Replacing it with less security (as proposed) is a terrible idea, unless you work for the NSA. A more secure future requires more key management, not less. The key is to drive browser adoption of good key management solutions. Good key management makes using unique site keys easier, too.

This is still a bad solution; get used to the idea that SSL/TLS is a stopgap solution for security. We need more end-to-end security, and less transport security. But that leads off into an entirely new direction.

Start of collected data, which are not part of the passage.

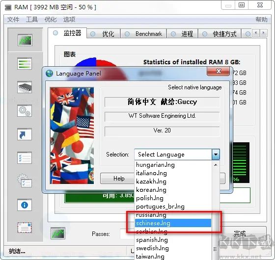Screen dimensions: 275x260
Task: Collapse the Select Language dropdown arrow
Action: tap(216, 155)
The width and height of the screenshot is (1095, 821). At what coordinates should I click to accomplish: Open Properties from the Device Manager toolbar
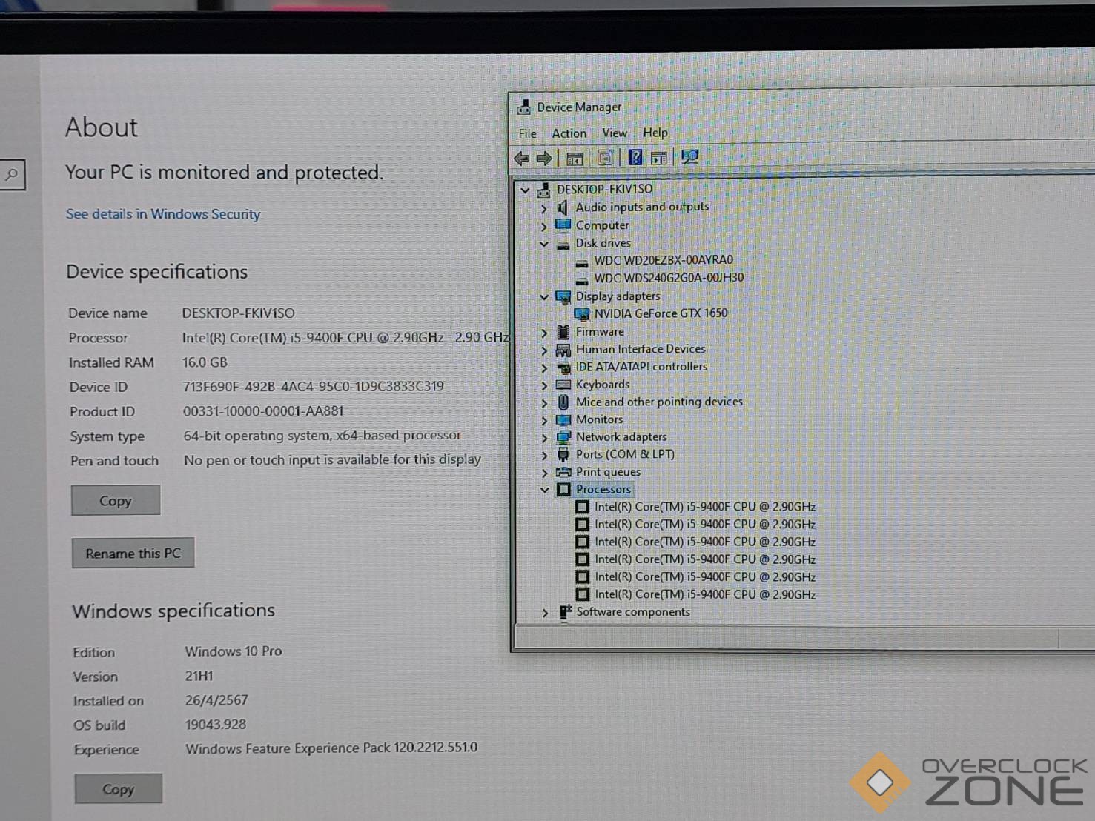[x=605, y=158]
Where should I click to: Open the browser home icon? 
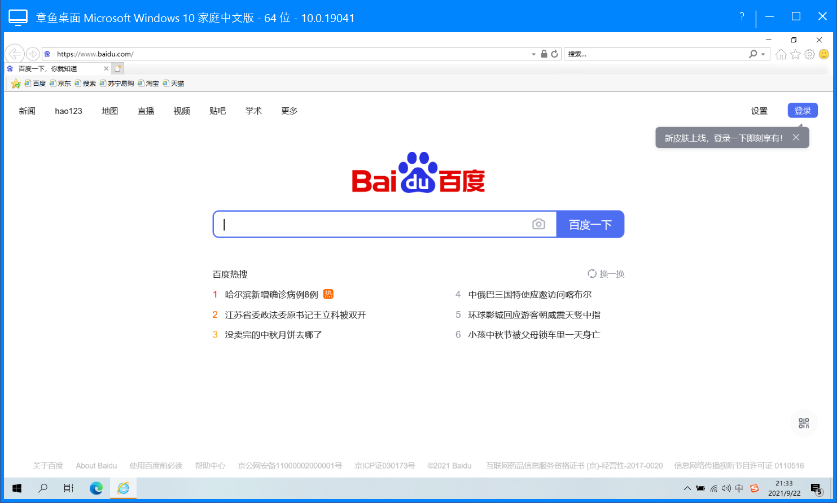[781, 54]
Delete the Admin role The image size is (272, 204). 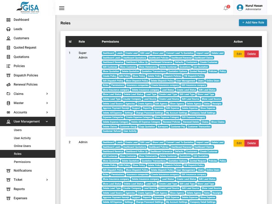click(x=252, y=143)
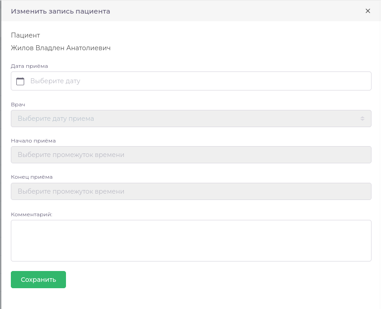The image size is (381, 309).
Task: Close the patient record edit dialog
Action: [x=368, y=11]
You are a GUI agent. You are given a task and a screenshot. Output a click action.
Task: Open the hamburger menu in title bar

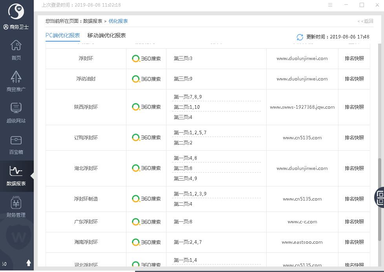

This is very interesting what @unwesen proposed. Some questions I’m start thinking about:

Can this all be accomplished with just a click of a link (e.g. some HTTP requests) without the user having to do anything at all?
This approach seems to bind the account to the very device / client software that has the client certificated installed. What if the user switches / loses device or re-installs / resets the software or system?
I guess it’s still imperative to bind everything to a portable identity, such as an email or a phone number, etc. Yes? If so, how to do that? A token will still have to be sent to the email upon account creation right? This approach doesn’t seem to do that at all. Am I right?

To conclude, this approach binds to device / software rather than email / Gmail. Is it more secure this way?

system · August 20, 2015, 9:43pm

This topic was automatically closed 91 days after the last reply. New replies are no longer allowed.